You would then be able to do the changes on your site that is needed to boost your conversion because you base it on an understanding of your user’s behaviour and intents.
Our Case Study
Canecto has made a revolutionary new tool that can do just that, and it has worked wonders on our website.
We only have one core purpose of our website, and that is to sign users up for our service. The only thing else that matters is our support and the other elements that target our current user base. Everything is up for question and should potentially be removed or changed if it does not work for our purpose.
So, at Canecto we want to optimise our sign-up flow, that consist of four pages:
- Front-page
- Product page
- Try for the free page (our conversion goal)
- Price page
Step 1: Understand user journeys.
We used the Canecto app findings to map our users’ core journeys. We learned that the most three significant once were:
- Direct -> Try for free
- Frontage- -> Try for free
- FrontPage -> Price -> try for free
There was a combination of 12 different journeys that lead to conversions in this goal, and the top three accounted for 80% of the traffic that converted to sign-ups. What we learned here was that the users that signed up signed up very fast. They did not need to read our blogs or learn about our company. If you did not get our concept in 2 minutes, then you would never get it.
Core learnings:
- Our blog does not convert users, so do not spend time on it
- Do not do retargeting ads – either users get it fast, or they never will
- We have issues with our product page – people do not convert if they have visited it, so it needs to be completely redone.
Step 2: Know your user’s interest
The Canecto app also monitors user interest. It makes it possible to get a picture of what users who have converted were reading on our site, and what interest areas are unique to them compared to non-converting users.
We learned that where our converting users stood out the most were an interest in our cookie policy and our legal texts. This was a surprise because we did not expect them to be interested in the trustworthiness parts of our brand – you should think that product info was more relevant to them, but it was not. So, we might need to focus more on the trust factor in our communication to get more conversions.
Step 3: Adjust your marketing efforts
Understanding your user’s onsite behaviour makes it possible to do a much more price off-site marketing effort. Canecto has a marketing leg that can tell us how different channels perform against our conversion goals.
From our insights, we know that:
- Do not do any retargeting – if they do not get it the first time, they never will
- Organic sear is irrelevant for us – those users do not convert because they are low involvement traffic
- PR works well for us, so more content on guest blogs would be a good idea.

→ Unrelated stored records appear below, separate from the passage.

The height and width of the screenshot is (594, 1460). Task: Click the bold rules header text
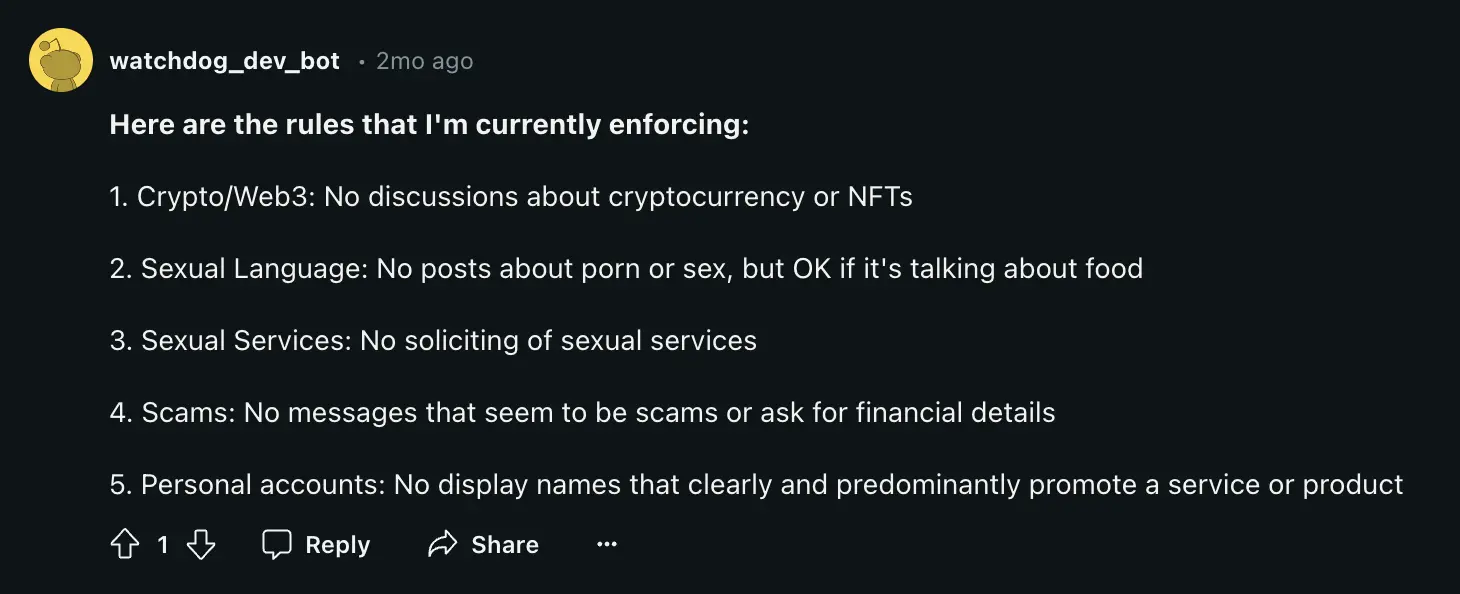[x=428, y=124]
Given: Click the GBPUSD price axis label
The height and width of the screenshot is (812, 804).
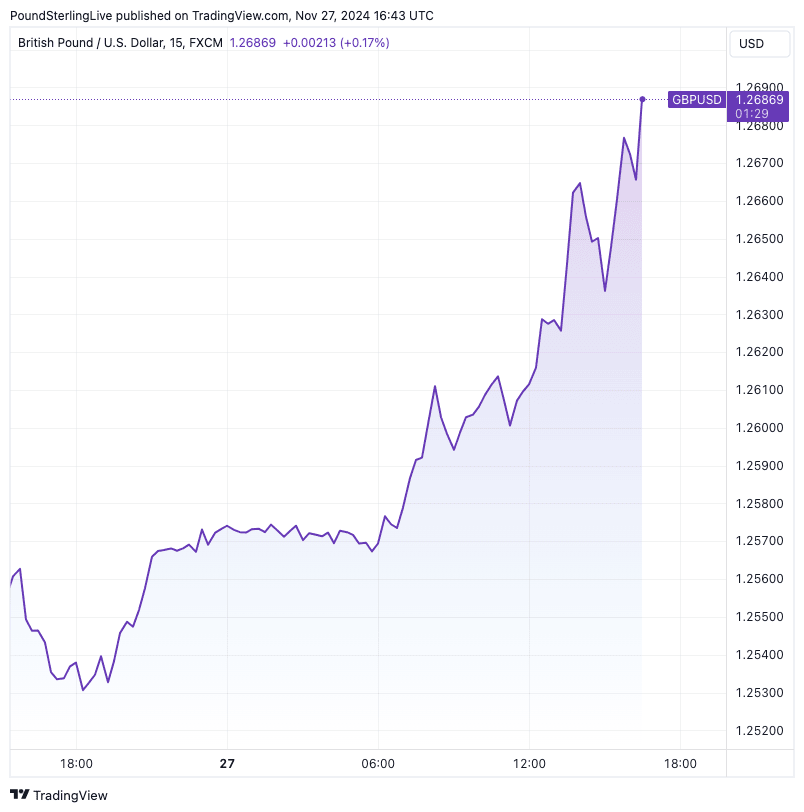Looking at the screenshot, I should 696,99.
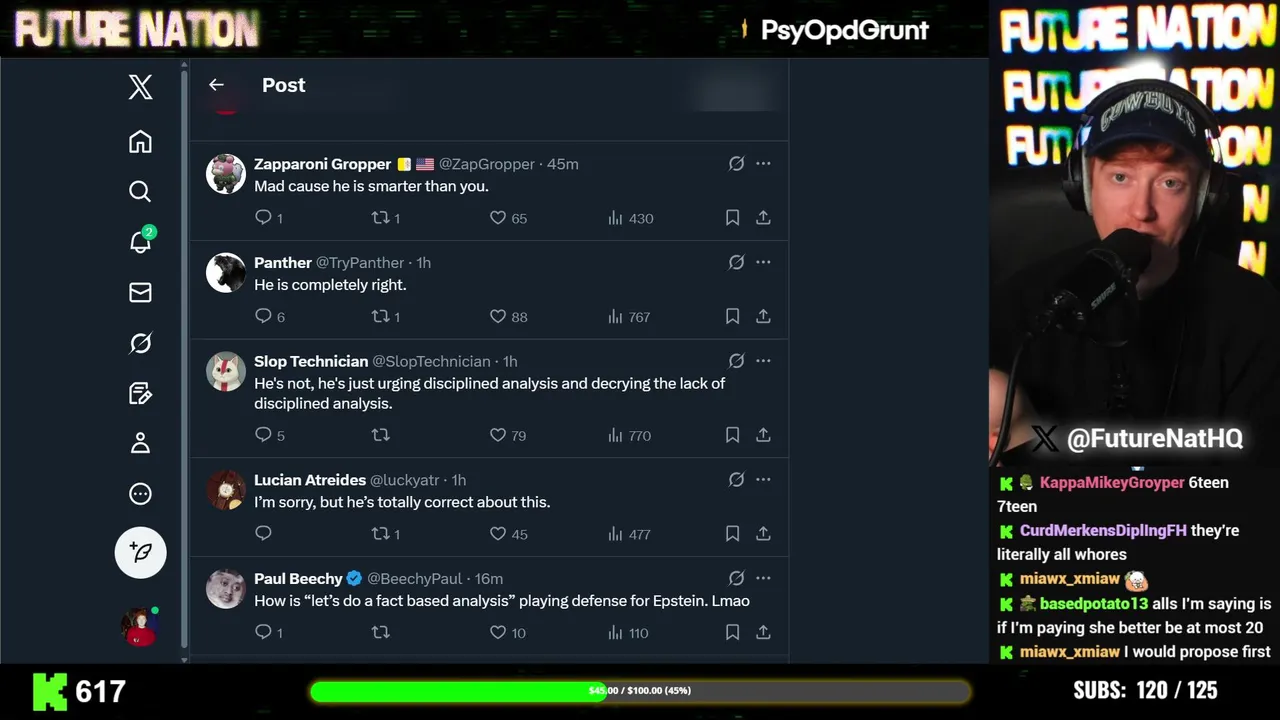
Task: Open more options on Lucian Atreides' reply
Action: (763, 479)
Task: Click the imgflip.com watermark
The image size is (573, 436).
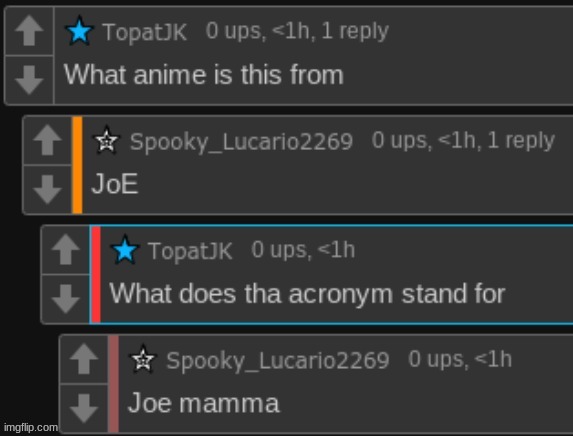Action: coord(31,427)
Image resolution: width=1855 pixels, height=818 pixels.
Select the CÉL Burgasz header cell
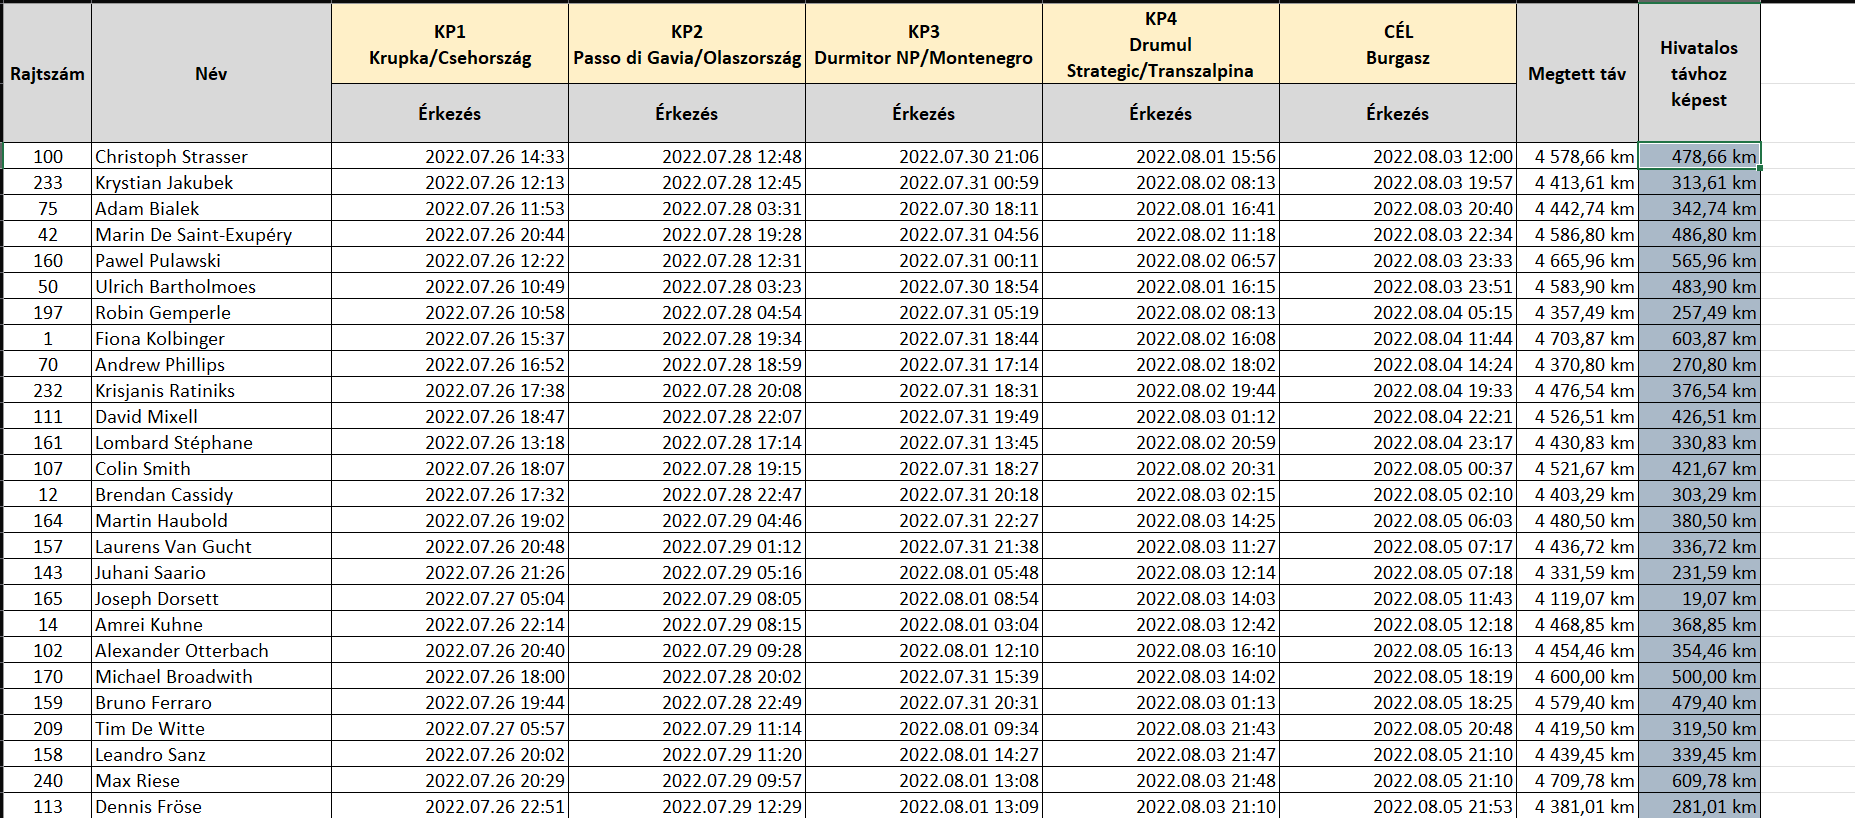tap(1397, 44)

- Facebook ads are ok, but not more than that
- LinkedIn does not work at all, so only do the low hanging fruits
So, we have a pretty good idea on how we should move forward with our activates. We even have some lead as to what to write on the guest blogs because we know we should target first movers, give them brand trustworthy and quick fixes to their problems because of the think and act fast.
Step 4: Change your content and navigation
The case has identified different core areas where we should change our content:
- Re-do our product page.
- Be very careful with any change on the front page – it works well now, but needs to be more mobile-enabled.
- Put more sales focus on the technical pages of our site. The users who read it are highly motivated, so we need to do what we can to get them to the sign-up page (not the product page).
This approach is properly quite new to a lot of people, but we think it makes lots of sense. It has focused on users and how they interact with content, and it is so far away from trying to improve the conversion rate by making a button bigger and a different kind of blue.
PS: Our conversion rate has been better every week since we started this journey. We are not quite there yet, but we know where to focus and which order to do the modifications in.